▼▼▼

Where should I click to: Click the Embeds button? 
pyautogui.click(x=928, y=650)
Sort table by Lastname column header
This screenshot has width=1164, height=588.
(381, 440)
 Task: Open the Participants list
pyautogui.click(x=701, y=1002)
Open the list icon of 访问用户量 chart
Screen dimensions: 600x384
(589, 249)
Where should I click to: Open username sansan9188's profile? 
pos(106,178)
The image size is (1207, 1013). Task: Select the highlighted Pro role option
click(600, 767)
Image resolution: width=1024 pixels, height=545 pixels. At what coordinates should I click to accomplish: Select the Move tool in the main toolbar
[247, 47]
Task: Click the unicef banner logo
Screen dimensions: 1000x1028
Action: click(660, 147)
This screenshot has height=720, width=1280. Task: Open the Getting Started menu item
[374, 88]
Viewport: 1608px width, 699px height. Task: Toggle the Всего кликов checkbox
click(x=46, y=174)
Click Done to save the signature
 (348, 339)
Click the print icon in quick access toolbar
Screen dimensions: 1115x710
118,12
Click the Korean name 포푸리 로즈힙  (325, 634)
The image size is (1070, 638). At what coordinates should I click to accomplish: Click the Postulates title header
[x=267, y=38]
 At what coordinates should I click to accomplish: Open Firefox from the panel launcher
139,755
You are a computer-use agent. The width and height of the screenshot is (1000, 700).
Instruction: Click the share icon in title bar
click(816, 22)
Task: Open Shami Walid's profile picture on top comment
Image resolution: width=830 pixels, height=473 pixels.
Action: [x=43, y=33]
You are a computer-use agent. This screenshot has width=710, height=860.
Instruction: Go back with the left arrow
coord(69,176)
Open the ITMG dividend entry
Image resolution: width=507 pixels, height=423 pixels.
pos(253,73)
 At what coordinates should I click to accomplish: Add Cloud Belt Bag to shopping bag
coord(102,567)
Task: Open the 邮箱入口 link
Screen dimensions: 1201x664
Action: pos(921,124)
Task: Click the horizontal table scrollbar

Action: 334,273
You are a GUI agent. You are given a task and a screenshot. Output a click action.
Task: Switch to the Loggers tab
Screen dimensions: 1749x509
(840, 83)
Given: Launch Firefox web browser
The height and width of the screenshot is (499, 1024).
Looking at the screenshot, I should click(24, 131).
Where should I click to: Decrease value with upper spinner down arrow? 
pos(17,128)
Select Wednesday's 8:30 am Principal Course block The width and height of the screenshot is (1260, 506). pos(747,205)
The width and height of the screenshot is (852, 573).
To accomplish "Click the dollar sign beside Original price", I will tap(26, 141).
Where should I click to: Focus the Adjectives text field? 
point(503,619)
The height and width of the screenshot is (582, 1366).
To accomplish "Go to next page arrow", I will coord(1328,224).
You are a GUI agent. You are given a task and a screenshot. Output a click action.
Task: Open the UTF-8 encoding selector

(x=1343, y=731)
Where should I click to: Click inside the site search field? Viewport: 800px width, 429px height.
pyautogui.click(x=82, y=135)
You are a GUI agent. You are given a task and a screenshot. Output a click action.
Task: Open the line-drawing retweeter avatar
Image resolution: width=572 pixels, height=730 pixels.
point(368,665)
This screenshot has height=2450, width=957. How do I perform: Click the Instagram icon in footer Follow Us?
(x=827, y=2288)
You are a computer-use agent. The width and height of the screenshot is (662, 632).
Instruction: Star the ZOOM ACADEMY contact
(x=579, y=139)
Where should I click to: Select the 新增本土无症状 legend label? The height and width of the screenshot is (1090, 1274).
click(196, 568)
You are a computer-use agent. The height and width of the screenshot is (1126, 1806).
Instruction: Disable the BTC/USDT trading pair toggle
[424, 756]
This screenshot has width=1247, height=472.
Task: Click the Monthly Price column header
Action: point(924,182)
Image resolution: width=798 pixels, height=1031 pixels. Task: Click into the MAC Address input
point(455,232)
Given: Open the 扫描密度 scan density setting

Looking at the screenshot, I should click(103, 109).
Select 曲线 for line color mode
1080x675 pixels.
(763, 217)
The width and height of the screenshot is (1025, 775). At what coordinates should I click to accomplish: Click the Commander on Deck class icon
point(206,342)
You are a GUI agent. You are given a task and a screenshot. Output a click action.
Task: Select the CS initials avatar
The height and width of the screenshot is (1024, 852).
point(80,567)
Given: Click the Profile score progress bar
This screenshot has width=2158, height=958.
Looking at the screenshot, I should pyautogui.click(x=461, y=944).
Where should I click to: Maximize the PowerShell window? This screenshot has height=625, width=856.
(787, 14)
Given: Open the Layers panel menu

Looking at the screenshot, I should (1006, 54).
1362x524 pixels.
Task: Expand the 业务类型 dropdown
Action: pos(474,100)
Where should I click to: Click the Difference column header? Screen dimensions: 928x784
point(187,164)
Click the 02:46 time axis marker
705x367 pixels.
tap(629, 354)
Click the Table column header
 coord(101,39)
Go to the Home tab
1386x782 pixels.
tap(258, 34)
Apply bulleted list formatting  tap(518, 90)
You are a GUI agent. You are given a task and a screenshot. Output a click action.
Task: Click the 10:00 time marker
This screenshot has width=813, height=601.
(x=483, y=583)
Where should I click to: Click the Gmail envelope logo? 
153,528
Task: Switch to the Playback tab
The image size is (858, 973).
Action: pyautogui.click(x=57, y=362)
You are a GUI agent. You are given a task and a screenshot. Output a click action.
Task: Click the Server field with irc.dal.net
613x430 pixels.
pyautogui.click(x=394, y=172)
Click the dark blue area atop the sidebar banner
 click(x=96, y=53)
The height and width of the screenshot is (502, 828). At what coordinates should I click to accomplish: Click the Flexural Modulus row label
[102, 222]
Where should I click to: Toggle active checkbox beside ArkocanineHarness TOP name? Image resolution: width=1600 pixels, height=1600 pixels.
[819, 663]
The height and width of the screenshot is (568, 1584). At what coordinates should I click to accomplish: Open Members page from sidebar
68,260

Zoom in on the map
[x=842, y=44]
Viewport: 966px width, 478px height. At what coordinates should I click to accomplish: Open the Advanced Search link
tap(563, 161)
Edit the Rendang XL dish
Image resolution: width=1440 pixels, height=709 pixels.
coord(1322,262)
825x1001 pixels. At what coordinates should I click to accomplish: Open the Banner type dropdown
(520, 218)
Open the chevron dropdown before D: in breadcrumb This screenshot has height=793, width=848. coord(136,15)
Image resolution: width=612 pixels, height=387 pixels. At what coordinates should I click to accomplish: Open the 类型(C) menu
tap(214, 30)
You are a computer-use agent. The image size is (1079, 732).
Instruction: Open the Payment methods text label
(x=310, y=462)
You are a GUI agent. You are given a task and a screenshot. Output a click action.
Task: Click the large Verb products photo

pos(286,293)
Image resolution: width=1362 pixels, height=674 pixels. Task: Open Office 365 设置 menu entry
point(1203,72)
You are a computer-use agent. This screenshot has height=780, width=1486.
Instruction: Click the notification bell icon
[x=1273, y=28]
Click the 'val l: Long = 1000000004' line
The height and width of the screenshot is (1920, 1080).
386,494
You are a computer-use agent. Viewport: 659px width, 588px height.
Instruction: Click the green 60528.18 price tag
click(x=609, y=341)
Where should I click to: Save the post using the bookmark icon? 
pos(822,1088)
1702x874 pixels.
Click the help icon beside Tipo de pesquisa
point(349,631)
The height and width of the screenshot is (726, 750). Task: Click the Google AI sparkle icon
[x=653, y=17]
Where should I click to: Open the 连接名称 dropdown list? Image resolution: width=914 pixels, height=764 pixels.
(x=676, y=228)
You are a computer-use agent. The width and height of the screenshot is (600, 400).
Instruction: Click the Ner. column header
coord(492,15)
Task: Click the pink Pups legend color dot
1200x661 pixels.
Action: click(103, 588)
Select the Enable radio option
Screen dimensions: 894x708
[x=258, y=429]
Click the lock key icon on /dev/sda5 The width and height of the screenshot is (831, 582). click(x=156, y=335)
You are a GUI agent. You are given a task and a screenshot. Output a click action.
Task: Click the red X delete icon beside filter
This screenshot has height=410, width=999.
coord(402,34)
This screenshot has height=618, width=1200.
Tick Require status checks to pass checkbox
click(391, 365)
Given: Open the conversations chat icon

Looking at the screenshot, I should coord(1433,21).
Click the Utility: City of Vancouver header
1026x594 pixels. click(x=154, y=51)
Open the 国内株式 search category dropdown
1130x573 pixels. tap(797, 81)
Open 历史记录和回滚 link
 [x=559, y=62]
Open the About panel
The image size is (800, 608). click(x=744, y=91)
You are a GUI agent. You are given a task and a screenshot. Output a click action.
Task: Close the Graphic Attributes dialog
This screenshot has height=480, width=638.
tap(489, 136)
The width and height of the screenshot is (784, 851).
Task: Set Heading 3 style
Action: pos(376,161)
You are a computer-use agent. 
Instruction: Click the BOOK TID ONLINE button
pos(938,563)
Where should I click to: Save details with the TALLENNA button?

▲▲▲

Directions for this task:
The lines needed are the ones from the first line of the entries through the line that contains "Given: Launch Firefox web browser", given again without any change.

Answer for this exercise:
Where should I click to: Click the Embeds button? 
pyautogui.click(x=928, y=650)
Sort table by Lastname column header
This screenshot has width=1164, height=588.
(381, 440)
 Task: Open the Participants list
pyautogui.click(x=701, y=1002)
Open the list icon of 访问用户量 chart
Screen dimensions: 600x384
(589, 249)
Where should I click to: Open username sansan9188's profile? 
pos(106,178)
The image size is (1207, 1013). Task: Select the highlighted Pro role option
click(600, 767)
Image resolution: width=1024 pixels, height=545 pixels. At what coordinates should I click to accomplish: Select the Move tool in the main toolbar
[247, 47]
Task: Click the unicef banner logo
Screen dimensions: 1000x1028
Action: click(660, 147)
This screenshot has height=720, width=1280. Task: Open the Getting Started menu item
[374, 88]
Viewport: 1608px width, 699px height. Task: Toggle the Всего кликов checkbox
click(x=46, y=174)
Click Done to save the signature
 (348, 339)
Click the print icon in quick access toolbar
Screen dimensions: 1115x710
118,12
Click the Korean name 포푸리 로즈힙  (325, 634)
The image size is (1070, 638). At what coordinates should I click to accomplish: Click the Postulates title header
[x=267, y=38]
 At what coordinates should I click to accomplish: Open Firefox from the panel launcher
139,755
You are a computer-use agent. The width and height of the screenshot is (1000, 700).
Instruction: Click the share icon in title bar
click(816, 22)
Task: Open Shami Walid's profile picture on top comment
Image resolution: width=830 pixels, height=473 pixels.
Action: [x=43, y=33]
You are a computer-use agent. This screenshot has width=710, height=860.
Instruction: Go back with the left arrow
coord(69,176)
Open the ITMG dividend entry
Image resolution: width=507 pixels, height=423 pixels.
pos(253,73)
 At what coordinates should I click to accomplish: Add Cloud Belt Bag to shopping bag
coord(102,567)
Task: Open the 邮箱入口 link
Screen dimensions: 1201x664
Action: pos(921,124)
Task: Click the horizontal table scrollbar

Action: 334,273
You are a GUI agent. You are given a task and a screenshot. Output a click action.
Task: Switch to the Loggers tab
Screen dimensions: 1749x509
(840, 83)
Given: Launch Firefox web browser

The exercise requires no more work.